El ruido metálico del probable golpear de un bolígrafo contra el suelo, proveniente de la primera fila de butacas, interrumpe el curso de sus pensamientos. El hueco vacío que al agacharse a recogerlo ha dejado su propietario queda cubierto en pocos segundos por el perfil de una joven de bellas facciones que mira con atención a su marido mientras parece tomar nota de sus palabras. Debe de tener, aproximadamente, la misma edad que ella tenía cuando lo conoció. Por un momento cree verse reflejada en un espejo dotado de la virtualidad de resucitar el pasado. El mismo peinado sofisticado en los cabellos lacios y rubios, el mismo maquillaje estudiadamente aplicado sobre la piel tersa, el mismo escote que adivina generoso tras el hombro desnudo y redondeado que queda al alcance de su vista. Incluso diría que los hermosos contornos de su rostro guardan un notable parecido con los del suyo. Pero, sobre todo, se reconoce en el torso graciosamente tendido hacia adelante, como si todo su cuerpo se sintiera atraído por el foco del que emergen las palabras que resuenan en la sala. En el coqueto apoyarse de cuando en cuando de la punta del bolígrafo sobre los rojos labios entreabiertos. En la mirada arrobada posada con fijeza sobre su marido.

Sus ojos giran de nuevo hacia el estrado. Trata de dibujar las líneas de fuerza invisibles que, irradiando desde los de su marido, barren en semicírculo el auditorio, de derecha a izquierda, de izquierda a derecha, deteniéndose en puntos más o menos estables. Apenas al segundo cambio de sentido descubre cómo uno de esos puntos, aquél en que con mayor intensidad se demoran sus ojos oscuros de mirada seductora, coincide con los de la joven de la primera fila, en esos instantes aún más expectantes y extasiados.

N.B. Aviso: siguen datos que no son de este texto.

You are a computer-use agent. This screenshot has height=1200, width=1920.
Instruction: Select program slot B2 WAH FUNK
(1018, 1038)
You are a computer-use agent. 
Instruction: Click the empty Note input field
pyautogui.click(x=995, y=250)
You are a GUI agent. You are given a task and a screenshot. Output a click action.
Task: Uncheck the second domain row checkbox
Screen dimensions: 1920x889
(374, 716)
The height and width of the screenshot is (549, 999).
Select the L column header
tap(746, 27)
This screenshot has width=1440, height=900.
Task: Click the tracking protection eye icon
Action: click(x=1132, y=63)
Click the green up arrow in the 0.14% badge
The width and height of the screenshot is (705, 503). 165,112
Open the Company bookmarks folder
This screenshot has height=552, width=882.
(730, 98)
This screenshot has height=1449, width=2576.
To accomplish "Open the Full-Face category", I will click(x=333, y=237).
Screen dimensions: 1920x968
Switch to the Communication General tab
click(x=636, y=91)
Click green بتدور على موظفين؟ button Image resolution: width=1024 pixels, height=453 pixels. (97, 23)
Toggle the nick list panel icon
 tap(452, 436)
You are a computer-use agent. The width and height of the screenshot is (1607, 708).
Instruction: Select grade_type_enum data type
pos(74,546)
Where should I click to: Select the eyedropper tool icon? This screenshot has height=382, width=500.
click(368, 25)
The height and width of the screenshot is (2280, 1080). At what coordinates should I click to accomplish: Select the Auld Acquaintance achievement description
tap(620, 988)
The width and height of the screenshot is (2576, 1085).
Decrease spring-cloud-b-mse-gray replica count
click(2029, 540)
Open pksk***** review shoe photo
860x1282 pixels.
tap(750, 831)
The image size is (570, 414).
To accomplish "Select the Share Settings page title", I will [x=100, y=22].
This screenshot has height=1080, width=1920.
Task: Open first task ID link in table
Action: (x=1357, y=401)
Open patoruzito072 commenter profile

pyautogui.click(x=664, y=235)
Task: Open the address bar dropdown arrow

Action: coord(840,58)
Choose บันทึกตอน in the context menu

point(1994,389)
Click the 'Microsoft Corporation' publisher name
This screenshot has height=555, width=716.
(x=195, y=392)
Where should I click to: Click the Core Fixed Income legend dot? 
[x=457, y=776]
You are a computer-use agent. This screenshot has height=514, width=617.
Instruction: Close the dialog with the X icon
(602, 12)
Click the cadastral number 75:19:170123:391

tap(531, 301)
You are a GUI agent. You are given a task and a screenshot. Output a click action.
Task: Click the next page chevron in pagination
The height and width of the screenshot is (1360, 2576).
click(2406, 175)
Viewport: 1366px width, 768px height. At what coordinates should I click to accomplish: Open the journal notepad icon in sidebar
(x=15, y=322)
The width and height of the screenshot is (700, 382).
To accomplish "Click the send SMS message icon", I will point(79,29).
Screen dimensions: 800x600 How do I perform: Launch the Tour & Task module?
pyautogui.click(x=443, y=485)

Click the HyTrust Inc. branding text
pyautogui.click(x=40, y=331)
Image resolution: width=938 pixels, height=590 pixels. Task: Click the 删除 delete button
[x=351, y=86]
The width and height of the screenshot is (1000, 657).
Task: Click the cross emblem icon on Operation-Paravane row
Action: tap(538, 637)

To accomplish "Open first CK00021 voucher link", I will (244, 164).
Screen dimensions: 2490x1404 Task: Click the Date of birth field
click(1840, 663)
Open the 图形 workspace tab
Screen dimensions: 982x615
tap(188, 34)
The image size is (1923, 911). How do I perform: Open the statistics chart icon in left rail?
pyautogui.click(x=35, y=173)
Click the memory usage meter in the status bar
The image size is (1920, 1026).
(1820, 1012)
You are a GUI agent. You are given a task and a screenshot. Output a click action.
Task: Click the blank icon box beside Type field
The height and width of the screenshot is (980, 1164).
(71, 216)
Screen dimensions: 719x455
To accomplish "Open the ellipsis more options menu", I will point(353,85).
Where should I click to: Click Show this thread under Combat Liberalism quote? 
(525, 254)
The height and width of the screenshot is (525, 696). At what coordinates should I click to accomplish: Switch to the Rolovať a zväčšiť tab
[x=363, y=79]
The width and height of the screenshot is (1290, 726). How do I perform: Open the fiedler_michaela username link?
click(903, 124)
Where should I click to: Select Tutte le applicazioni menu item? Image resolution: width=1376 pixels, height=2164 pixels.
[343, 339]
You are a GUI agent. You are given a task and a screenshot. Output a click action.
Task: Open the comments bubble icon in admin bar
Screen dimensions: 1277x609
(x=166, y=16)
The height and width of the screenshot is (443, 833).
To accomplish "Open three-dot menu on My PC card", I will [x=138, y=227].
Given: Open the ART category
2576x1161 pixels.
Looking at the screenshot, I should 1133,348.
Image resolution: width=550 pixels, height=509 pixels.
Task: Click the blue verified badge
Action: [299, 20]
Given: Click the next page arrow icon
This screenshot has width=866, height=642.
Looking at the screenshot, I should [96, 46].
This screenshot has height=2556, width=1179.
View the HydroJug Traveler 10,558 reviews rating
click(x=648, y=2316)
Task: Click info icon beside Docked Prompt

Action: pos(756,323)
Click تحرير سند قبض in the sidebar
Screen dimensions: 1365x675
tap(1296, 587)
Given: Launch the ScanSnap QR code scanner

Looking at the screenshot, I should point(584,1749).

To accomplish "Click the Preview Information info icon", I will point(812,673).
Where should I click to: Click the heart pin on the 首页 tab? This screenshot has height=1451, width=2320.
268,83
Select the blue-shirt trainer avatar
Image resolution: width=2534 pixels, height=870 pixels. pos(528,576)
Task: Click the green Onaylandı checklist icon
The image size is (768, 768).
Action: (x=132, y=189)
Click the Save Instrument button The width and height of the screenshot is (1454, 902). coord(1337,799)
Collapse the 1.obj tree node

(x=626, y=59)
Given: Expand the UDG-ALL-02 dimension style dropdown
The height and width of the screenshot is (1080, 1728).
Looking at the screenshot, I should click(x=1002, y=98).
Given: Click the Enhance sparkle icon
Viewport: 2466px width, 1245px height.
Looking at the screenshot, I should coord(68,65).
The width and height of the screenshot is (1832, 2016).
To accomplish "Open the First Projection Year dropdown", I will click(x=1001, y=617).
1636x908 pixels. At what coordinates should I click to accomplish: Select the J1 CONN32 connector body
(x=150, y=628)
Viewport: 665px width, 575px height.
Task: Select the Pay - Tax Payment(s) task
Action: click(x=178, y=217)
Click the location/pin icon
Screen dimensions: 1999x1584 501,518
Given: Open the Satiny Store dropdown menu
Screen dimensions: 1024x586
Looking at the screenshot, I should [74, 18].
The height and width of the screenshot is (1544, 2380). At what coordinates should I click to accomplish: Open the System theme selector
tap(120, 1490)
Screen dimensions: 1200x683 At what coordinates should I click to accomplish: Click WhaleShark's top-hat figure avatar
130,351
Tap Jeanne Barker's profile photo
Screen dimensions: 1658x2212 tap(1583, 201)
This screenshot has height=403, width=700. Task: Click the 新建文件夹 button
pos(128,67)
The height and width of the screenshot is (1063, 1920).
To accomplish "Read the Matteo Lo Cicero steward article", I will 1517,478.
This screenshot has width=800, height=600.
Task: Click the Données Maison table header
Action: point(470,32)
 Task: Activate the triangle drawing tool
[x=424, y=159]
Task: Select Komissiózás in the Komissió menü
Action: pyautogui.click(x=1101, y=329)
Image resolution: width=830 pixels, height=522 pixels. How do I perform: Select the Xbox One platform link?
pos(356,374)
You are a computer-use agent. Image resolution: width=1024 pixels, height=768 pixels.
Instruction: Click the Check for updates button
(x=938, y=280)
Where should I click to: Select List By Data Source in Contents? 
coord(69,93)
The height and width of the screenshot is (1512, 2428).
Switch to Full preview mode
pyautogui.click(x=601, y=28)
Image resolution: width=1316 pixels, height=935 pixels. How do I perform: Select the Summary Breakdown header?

Sobre la pendiente inclinada de la recta que se extiende entre esos dos pares de ojos, desconocidos unos, tan conocidos otros, pero en el fondo igualmente familiares, casi puede ver rodar los muebles de firma, el espacioso vestidor repleto de prendas caras, las clases de tenis, su vida regalada. En una dirección tan nítida como inevitable: la del lugar que, en una nueva vuelta de círculo, anuncia su inminente reemplazo.